Jordan Davis, Nolan Smith, and Josh Sweat were completely quiet, Jalen Carter got the most attention from the Falcons as the only serious threat, Brandon Graham looked like the most effective pass rusher when he really shouldn't be at this stage of his career, and Bryce Huff...oh boy...

The pass rush is a real problem, one that Tim McManus over at ESPN fears won't be going away:

They are tied for the second fewest sacks in the league (three) through two weeks. Some regression could be expected after Philadelphia traded Haason Reddick to the Jets. But his replacement, Bryce Huff, was a pass-rushing specialist with the Jets and has not yet made his presence felt after signing a three-year, $51 million deal in free agency. Defensive tackle Jalen Carter has generated more pressure than Huff, but he has one QB hit and no sacks to show for it. With Kirk Cousins coming off an Achilles injury, the Eagles had a good opportunity against Atlanta to get after the quarterback following a slow start in Week 1 against Green Bay. That opportunity came and went, leaving concern this could be a season-long issue in Philly. [ESPN]


MORE: The Eagles' D-line can't be this ineffective, right?


Carter disciplined

Jeff McLane | Philadelphia Inquirer

Going back to Carter, Jeff McLane reported after Monday night's loss that the second-year defensive tackle had been disciplined by the Eagles for being late to "something team-related" last week in the leadup. 
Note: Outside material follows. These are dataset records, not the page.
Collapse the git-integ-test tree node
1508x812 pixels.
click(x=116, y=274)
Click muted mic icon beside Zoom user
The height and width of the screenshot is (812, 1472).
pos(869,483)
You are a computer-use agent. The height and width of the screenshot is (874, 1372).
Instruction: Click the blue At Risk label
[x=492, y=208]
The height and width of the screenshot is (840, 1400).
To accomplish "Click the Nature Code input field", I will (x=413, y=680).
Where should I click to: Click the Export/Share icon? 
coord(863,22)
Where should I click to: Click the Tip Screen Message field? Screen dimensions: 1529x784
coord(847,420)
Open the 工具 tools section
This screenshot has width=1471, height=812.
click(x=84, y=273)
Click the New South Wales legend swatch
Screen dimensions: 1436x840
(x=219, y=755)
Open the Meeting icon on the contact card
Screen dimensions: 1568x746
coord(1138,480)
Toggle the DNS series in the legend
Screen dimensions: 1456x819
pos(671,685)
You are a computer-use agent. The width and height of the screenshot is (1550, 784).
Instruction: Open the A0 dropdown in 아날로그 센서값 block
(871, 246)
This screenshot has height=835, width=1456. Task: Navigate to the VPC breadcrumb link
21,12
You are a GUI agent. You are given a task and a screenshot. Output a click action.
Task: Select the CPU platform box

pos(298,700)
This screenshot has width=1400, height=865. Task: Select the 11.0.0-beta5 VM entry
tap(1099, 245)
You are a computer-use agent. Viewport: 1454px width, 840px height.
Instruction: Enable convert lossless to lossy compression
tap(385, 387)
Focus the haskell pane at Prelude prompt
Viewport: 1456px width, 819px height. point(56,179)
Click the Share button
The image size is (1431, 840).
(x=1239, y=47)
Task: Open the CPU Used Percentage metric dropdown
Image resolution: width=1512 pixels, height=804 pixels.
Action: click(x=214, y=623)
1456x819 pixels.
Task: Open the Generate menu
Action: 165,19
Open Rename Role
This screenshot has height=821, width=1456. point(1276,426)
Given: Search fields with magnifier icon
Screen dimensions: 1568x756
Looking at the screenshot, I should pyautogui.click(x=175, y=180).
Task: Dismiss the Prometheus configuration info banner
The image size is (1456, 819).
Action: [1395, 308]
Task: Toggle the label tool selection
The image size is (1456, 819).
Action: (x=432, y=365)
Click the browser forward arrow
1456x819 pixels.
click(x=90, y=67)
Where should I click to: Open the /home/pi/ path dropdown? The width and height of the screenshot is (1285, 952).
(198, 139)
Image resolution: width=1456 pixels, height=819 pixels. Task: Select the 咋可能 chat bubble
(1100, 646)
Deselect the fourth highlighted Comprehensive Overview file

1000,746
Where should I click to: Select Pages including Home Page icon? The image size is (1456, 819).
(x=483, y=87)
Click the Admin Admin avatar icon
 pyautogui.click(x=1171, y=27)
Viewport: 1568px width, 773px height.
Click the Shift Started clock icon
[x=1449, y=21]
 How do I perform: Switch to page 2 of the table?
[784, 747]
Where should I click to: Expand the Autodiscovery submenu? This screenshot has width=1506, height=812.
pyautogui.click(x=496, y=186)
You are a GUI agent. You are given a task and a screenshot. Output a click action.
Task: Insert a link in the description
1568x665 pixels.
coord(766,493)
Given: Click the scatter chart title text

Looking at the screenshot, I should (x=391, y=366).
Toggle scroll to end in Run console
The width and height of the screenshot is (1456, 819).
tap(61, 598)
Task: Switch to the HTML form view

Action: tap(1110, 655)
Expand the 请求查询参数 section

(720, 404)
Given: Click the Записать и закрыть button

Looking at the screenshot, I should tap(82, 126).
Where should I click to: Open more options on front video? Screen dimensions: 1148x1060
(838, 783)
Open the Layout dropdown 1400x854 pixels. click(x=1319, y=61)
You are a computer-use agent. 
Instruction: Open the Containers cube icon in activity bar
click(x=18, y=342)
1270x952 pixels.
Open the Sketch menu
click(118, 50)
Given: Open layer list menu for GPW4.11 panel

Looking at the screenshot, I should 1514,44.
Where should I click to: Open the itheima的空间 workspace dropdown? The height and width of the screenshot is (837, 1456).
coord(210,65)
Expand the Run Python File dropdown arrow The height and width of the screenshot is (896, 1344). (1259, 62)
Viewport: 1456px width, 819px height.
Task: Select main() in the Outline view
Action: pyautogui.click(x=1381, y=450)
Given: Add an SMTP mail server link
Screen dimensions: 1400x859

The punishment was Carter not starting or playing in the Eagles' first defensive series, though he was back in by the second and ended up playing the most snaps out of any interior linemen on the defense

Probably inconsequential when it came to Carter's playing time and the end result against Atlanta, but perhaps something to stay aware of for later.

The other side

Jori Epstein | Yahoo! Sports

We always watch, read, and hear about the Eagles' wins and losses from the team's and Philadelphia's perspective. 

And from that perspective right now, Monday night was all kinds of infuriating. 

But then there's the view of things from the Falcons' side. Kirk Cousins, with that reputation of shrinking under the primetime spotlight and with tons of doubts surrounding his comeback from his Achilles tear, marched Atlanta straight down the field and through the Eagles' defense for the win. 

What was it like over there? 

From national football writer Jori Epstein:

Cousins credited his entire team for the win, from the swatting defense to the separating London who “made it easy on me.” Teammates argued that Cousins actually made the difficult look easy as he completed 20-of-29 passes for 241 yards, two touchdowns and no mistakes.

This wasn’t a repeat of the Falcons’ Week 1 offense. The narrative, they knew, was shifting.

“[Cousins] was just getting so much criticism throughout this whole week,” [Falcons safety Jessie Bates] said. “‘Kirk can't move. Kirk can't do this.’ To watch his poise [in the] two-minute drive and how sharp it was? The leaders on this team, when it’s nut-cutting time and it’s time to make play, that’s what we lean on.

“I’m happy that we got him.” [Yahoo! Sports]

While Eagles fans are still left wondering what exactly happened.